Po blisko 70 latach. "Makbet" wraca na warszawską scenę
"Makbet" - jeden z największych dramatów Szekspira,ma w porównaniu z innymi sztukami pisarza dość ubogą historię inscenizacyjną,zarówno w Polsce,jak i na świecie. Na scenę warszawską "Makbeta" wprowadził po raz pierwszy w roku 1812 Wojciech Bogusławski. Po raz ostatni grany był w Warszawie w 1891 roku,z Heleną Modrzejewską jako Lady Makbet.Obecnie,po blisko 70 latach,dramat ten wystawi Teatr Dramatyczny w reżyserii Bohdana Korzeniewskiego, scenografii Andrzeja Sadowskiego,z Janem Świderskim jako Makbetem i Haliną Mikołajską - Lady Makbet.

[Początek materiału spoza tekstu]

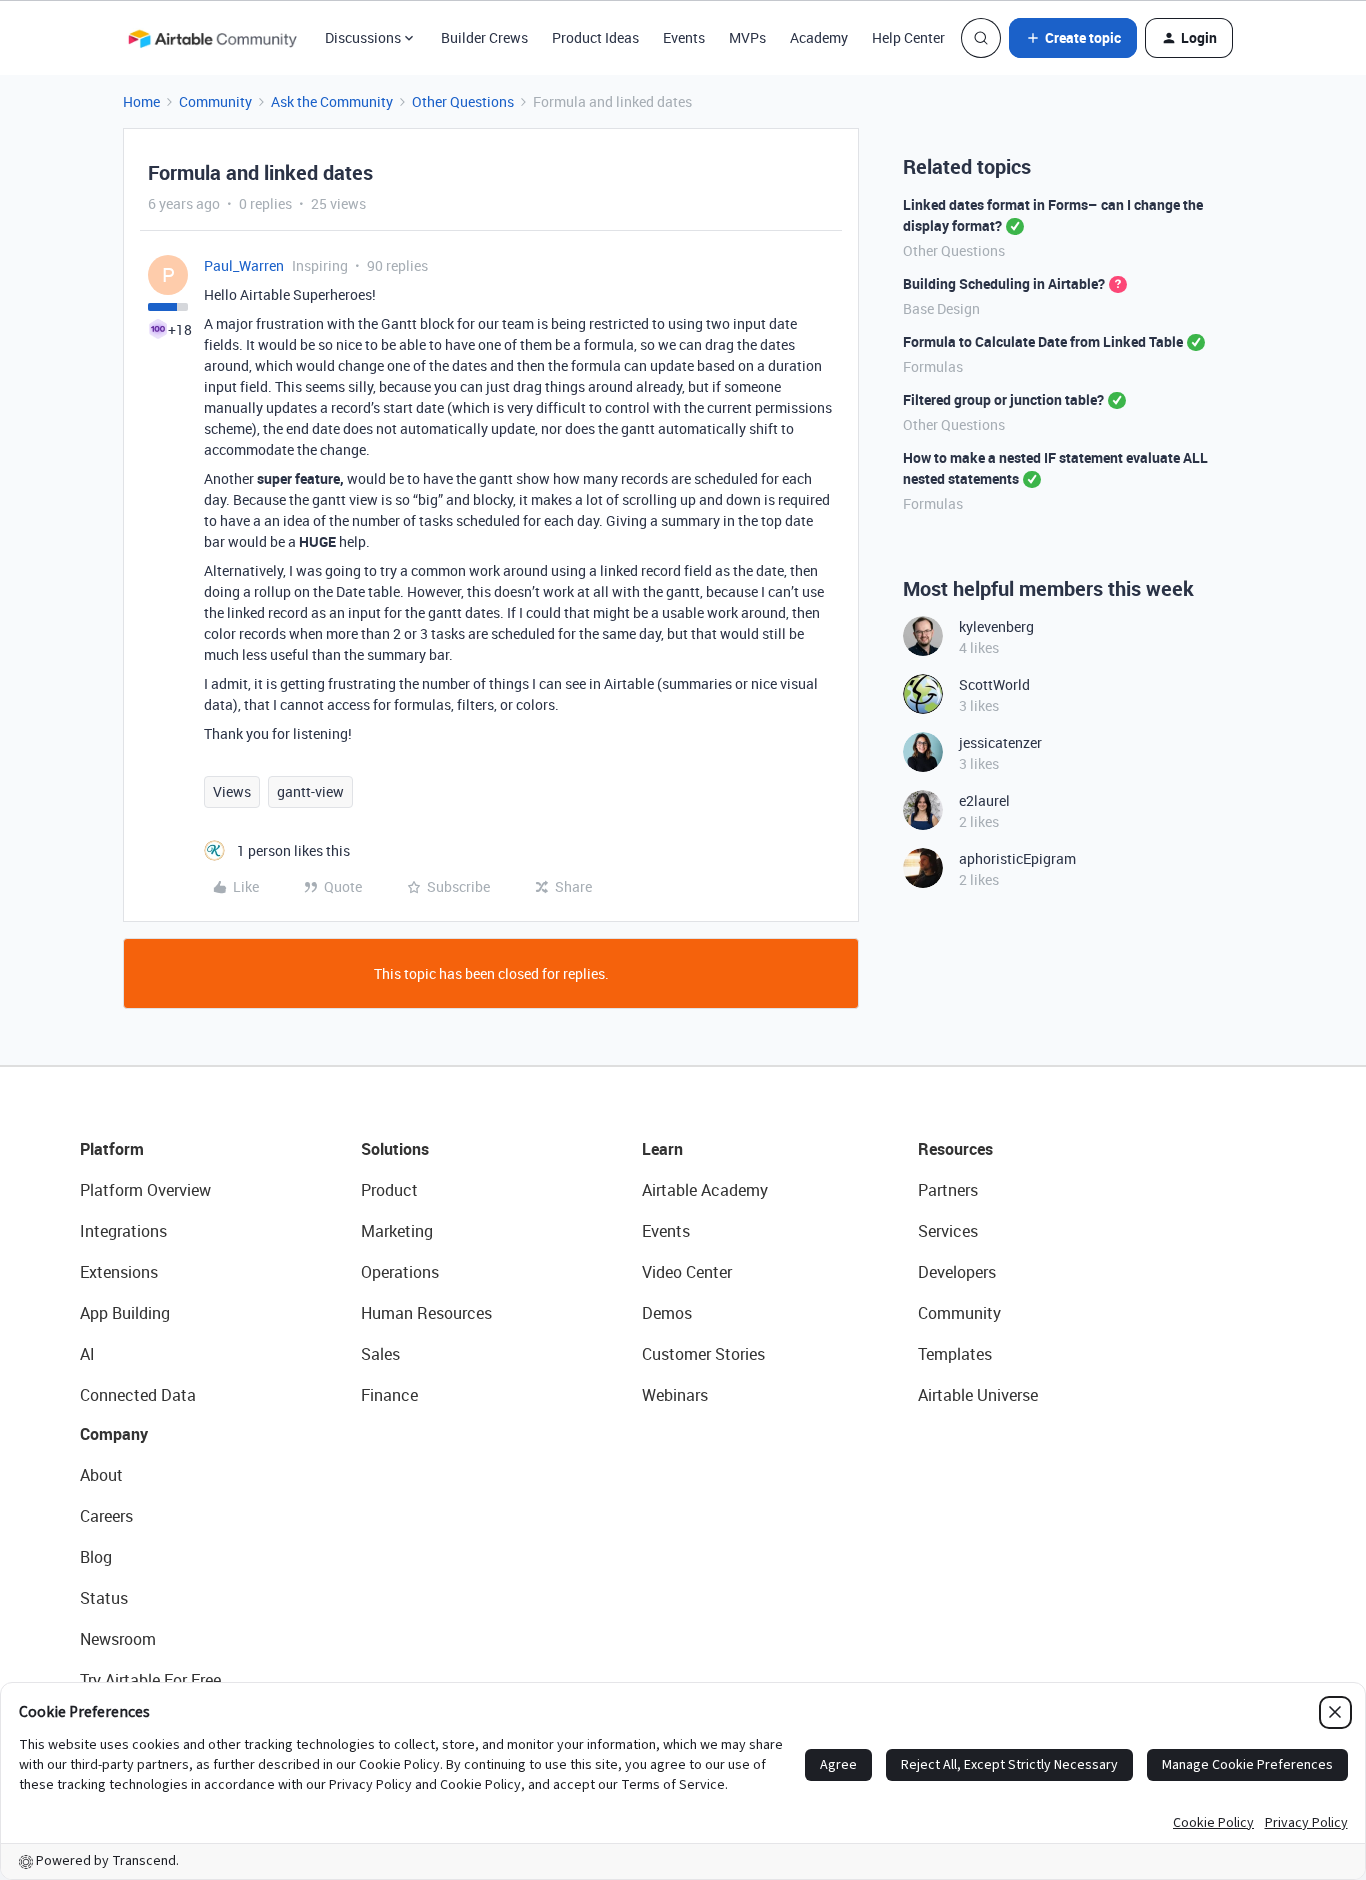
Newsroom (118, 1639)
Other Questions (463, 101)
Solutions (395, 1149)
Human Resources (426, 1313)
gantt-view (310, 791)
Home (141, 101)
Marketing (397, 1231)
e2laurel (984, 800)
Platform (112, 1149)
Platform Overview (145, 1190)
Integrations (123, 1231)
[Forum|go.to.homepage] (212, 38)
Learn (662, 1149)
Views (232, 791)
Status (104, 1598)
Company (114, 1434)
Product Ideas (595, 37)
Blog (96, 1557)
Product (389, 1190)
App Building (125, 1313)
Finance (389, 1395)
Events (684, 37)
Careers (106, 1516)
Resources (955, 1149)
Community (215, 101)
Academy (819, 37)
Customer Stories (703, 1354)
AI (87, 1354)
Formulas (933, 366)
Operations (400, 1272)
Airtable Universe (978, 1395)
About (101, 1475)
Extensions (119, 1272)
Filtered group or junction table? (1003, 399)
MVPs (747, 37)
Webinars (675, 1395)
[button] (1073, 38)
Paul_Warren (244, 265)
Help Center (908, 37)
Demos (667, 1313)
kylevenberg (996, 626)
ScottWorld (994, 684)
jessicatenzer (1000, 742)
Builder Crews (484, 37)
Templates (955, 1354)
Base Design (941, 308)
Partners (948, 1190)
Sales (380, 1354)
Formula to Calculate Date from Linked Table (1043, 341)
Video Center (687, 1272)
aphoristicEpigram (1017, 858)
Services (948, 1231)
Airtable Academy (705, 1190)
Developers (957, 1272)
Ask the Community (332, 101)
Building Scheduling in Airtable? (1004, 283)
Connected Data (138, 1395)
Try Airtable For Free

Na temat koncepcji warszawskiej inscenizacji rozmawiamy z reżyserem sztuki:
- Co Pana najbardziej zainteresowało w "Makbecie"?
- Jego drapieżność i... współczesność. Wyjaśnię to bliżej: podczas gdy dla Wojciecha Bogusławskiego i pokolenia romantyków "Makbet" był przede wszystkim dramatem grozy i zbrodniczych namiętności,dla pokolenia widzów i inscenizatorów schyłku XIX wieku był to dramat historyczny. Uważam,że dla dzisiejszego widza obie te koncepcie są nie do przyjęcia. Dlatego też staram się wydobyć z "Makbeta" to co w nim jest wiecznie żywe i aktualne - jego zawartość filozoficzną,poezję,znajomość życia i ludzi.Staramy się więc ukazać bohaterów sztuki nie jako parę demonicznych zbrodniarzy,lecz jako zakochanych w sobie ludzi,których rozdziela zbrodnia - środek walki o władzę. Są to ludzie zwykli,postawieni w obliczu niezwykłych okoliczności.

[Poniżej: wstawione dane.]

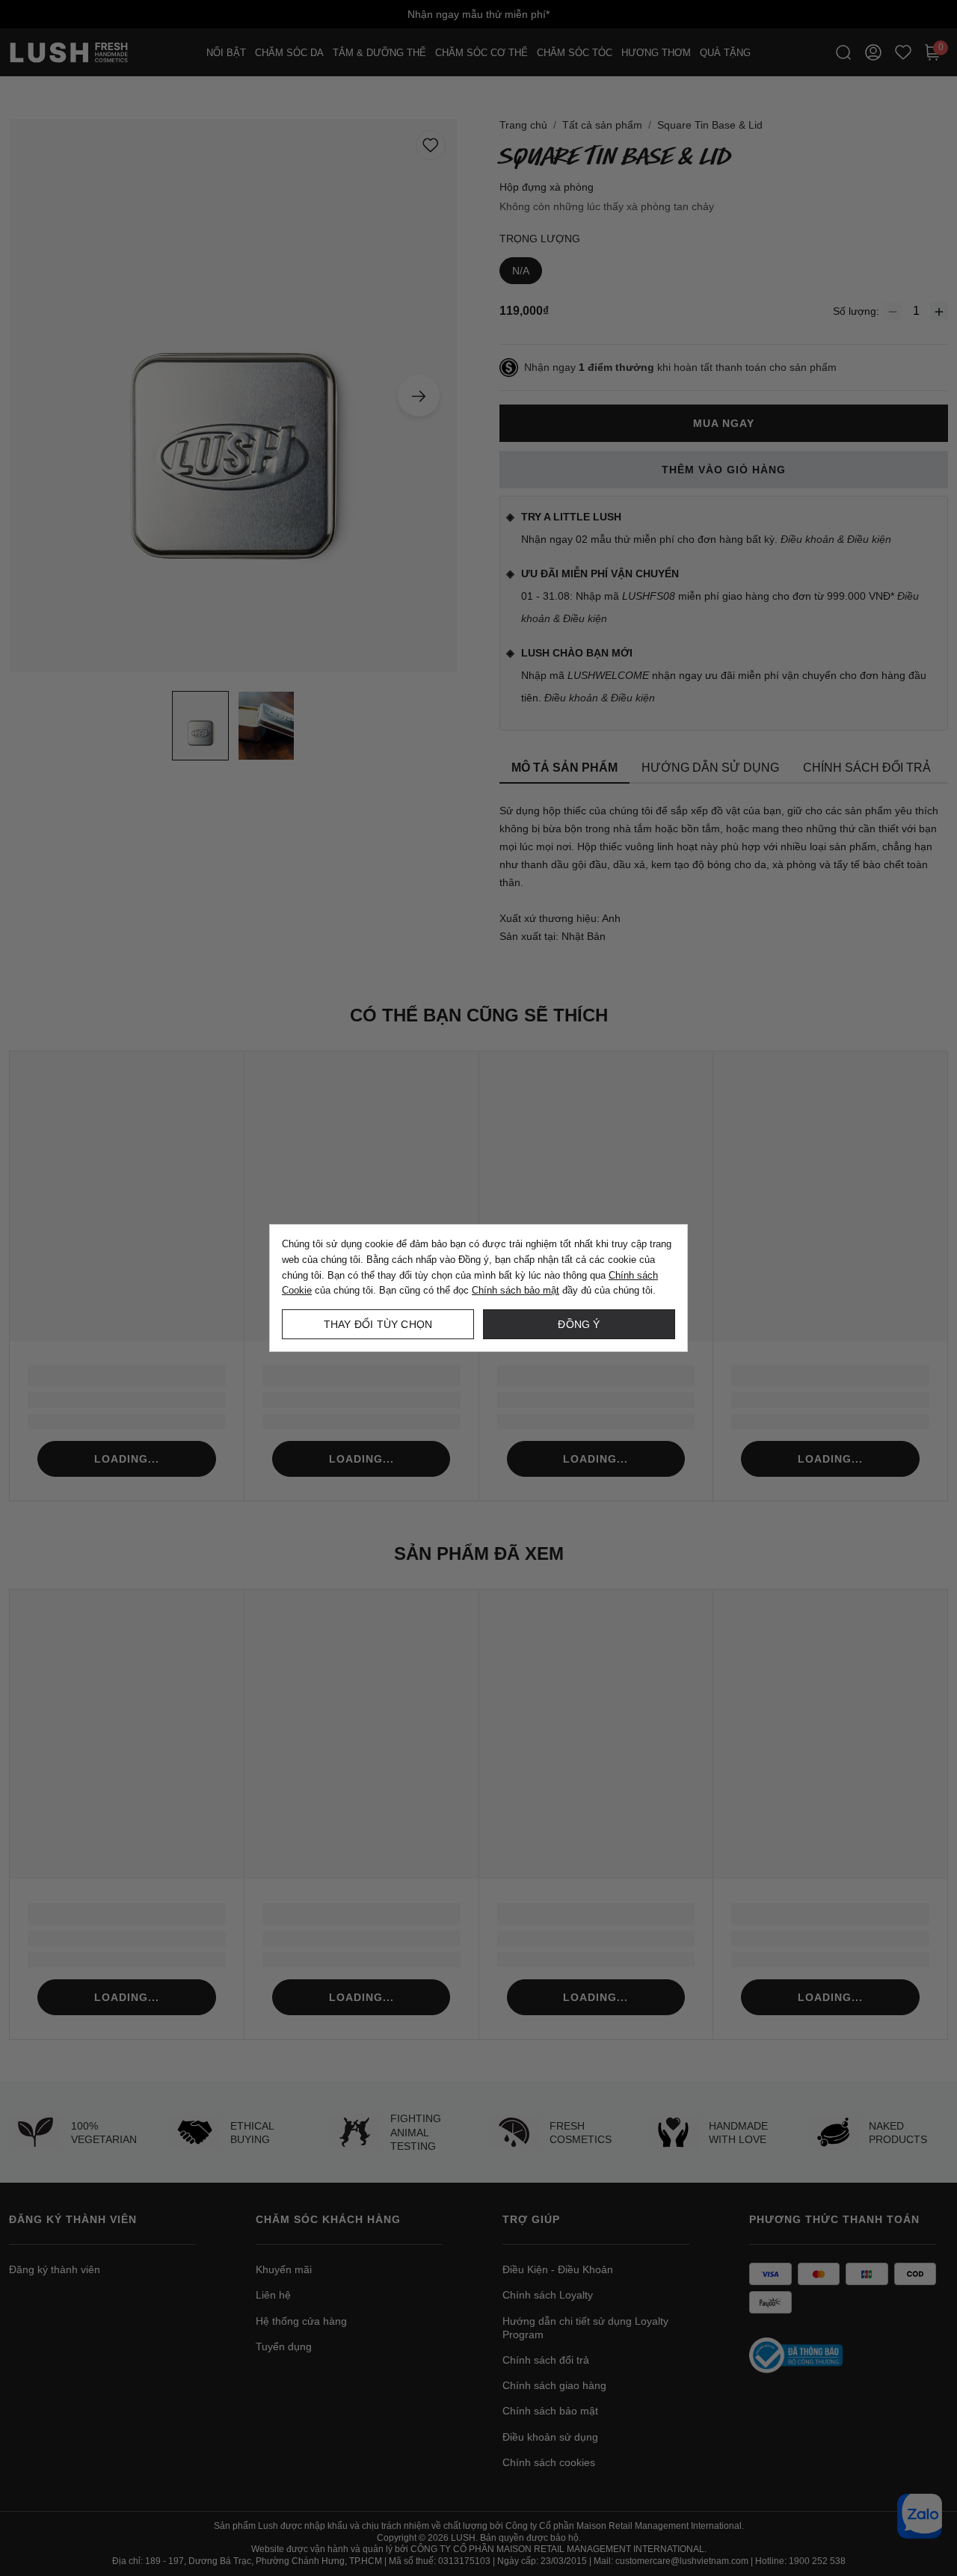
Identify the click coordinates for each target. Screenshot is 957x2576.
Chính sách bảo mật (515, 1290)
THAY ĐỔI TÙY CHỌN (378, 1324)
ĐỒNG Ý (579, 1324)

- Osobiście uważam,że Szekspir jest niesłychanie bliski naszemu pokoleniu.Jego ciekawość życia,dążenie do poznania go do dna we wszelkich przejawach - te cechy jego twórczości bliskie są nam obecnie. Uważam np.że "Makbeta" łatwiej zrozumie widz dzisiejszy mający za sobą tragiczne doświadczenia wojny,niż jego protoplasta sprzed lat 60,dla którego tragiczne problemy zawarte w tej sztuce były po prostu jedną z wielu historii tzw.krwawych.
- Dużą rolę w naszej inscenizacji odgrywa plastyka i muzyka. Np.muzyka towarzyszyć będzie monologom Makbeta - dopowiadać je i komentować.
Premiera "Makbeta" w Teatrze Dramatycznym przewidziana jest na 10 listopada br.